(CNN) — Family members of convicted murderers Charles Walker and Joseph Jenkins pleaded for the men to surrender and end a Florida-wide manhunt that was launched after it was discovered they used forged documents to gain their release.
Authorities have been searching for Walker and Jenkins, both 34, after investigators discovered forged motions to reduce their respective sentences and forged court orders granting the requests.
"We just want you to surrender yourself to someone you trust who will bring you back in safely," Walker's mother, Lillie Danzy, said at a news conference outside the Orange County Sheriff's Department in Orlando.
Jenkins' uncle, Henry Pearson, echoed the plea, calling on the men to give their families some peace.
Both families have denied any knowledge in the escape plan, telling investigators and reporters the first they learned of the releases were in telephone calls from the Franklin Correctional Institution with news they could pick up their family member.
Danzy appears to have questioned the call, telephoning the prison twice to make sure the call was legitimate.
"The family believed their prayers had been answered," a spokeswoman for Danzy said.
The two men, according to family members, disappeared shortly after their return.
In September 1998, Jenkins killed Roscoe Pugh Jr. during a home-invasion robbery attempt.
Six months later, Cedric Slater was gunned down on an Orlando street corner -- shot dead, a jury determined, by Walker.

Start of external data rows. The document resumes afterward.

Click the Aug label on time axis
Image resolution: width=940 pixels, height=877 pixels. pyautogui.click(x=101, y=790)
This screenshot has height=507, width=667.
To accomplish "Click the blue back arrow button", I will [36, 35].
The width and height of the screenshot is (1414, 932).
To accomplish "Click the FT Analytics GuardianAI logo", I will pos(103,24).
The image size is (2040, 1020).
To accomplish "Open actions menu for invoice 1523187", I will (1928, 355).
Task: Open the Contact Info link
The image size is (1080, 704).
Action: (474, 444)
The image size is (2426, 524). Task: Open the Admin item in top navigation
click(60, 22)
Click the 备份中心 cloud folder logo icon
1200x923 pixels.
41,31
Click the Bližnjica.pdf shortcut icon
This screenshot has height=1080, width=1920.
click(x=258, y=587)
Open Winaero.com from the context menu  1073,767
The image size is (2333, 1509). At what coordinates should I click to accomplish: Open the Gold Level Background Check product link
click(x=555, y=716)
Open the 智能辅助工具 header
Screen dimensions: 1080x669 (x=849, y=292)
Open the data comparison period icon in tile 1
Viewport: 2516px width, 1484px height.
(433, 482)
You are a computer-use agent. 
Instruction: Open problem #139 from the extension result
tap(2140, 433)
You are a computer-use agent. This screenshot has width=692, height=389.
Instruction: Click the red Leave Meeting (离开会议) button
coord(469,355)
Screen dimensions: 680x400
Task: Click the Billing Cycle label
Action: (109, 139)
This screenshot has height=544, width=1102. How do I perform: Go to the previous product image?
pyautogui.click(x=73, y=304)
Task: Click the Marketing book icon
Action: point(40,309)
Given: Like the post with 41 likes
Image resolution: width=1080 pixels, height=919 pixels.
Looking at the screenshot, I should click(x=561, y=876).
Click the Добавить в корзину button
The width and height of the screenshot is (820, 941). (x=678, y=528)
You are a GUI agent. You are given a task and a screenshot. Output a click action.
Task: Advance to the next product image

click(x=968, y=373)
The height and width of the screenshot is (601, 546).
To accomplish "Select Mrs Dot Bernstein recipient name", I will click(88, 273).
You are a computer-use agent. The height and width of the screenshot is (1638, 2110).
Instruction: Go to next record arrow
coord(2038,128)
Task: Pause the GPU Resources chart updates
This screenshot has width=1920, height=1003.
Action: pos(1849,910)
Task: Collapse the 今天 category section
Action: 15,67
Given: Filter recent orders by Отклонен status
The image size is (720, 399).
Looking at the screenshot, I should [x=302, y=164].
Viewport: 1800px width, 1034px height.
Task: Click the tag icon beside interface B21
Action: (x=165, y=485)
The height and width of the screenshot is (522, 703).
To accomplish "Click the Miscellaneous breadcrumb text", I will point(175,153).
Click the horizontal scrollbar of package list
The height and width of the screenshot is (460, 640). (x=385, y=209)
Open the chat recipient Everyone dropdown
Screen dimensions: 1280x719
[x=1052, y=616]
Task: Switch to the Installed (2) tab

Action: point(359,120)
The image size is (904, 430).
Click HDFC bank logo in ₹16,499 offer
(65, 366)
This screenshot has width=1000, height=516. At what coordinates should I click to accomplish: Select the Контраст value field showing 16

Both killers were convicted and sentenced to life behind bars without the possibility of parole within two years of their crime. While it's not known whether they knew each other, they were at the same prison in North Carrabelle in Florida's Panhandle.
Jenkins left there on September 27, and Walker left on October 8, according to authorities. They had motions indicating the sentences had been reduced, as well as court orders granting the request. Investigators later discovered these documents were forged.
The legal-looking documents contained bogus reproductions of several key players' signatures, including those of the Orlando-area State Attorney Jeffrey Ashton or the assistant state attorney and Judge Belvin Perry. They bore the seal of the Orange County clerk of court's office.
Prosecutors first learned about what happened was after they were contacted by a member of Walker's family, Ashton said.
An October 8 letter from the Department of Corrections to Slater's mother, Evangelina Kearse, notified her a "court order and amended sentence caused (Walker's) sentence to expire."
"Please be aware that recent actions causing the release of this offender are beyond our control. Nevertheless, we apologize for the delay in this message," it said.
Both Walker and Jenkins appeared to play by the rules after their release. They both went to the Orange County jail to register as felons -- Jenkins on September 30, Walker on October 11 -- as required by law.
While their releases may have initially seemed legitimate and innocuous, by Friday evening, the two convicts had been classified as escapees.
Orange County Sheriff Jerry Demings said both are considered "dangerous individuals" and -- by virtue of some "legitimate spottings" -- are thought to be in the Orlando area.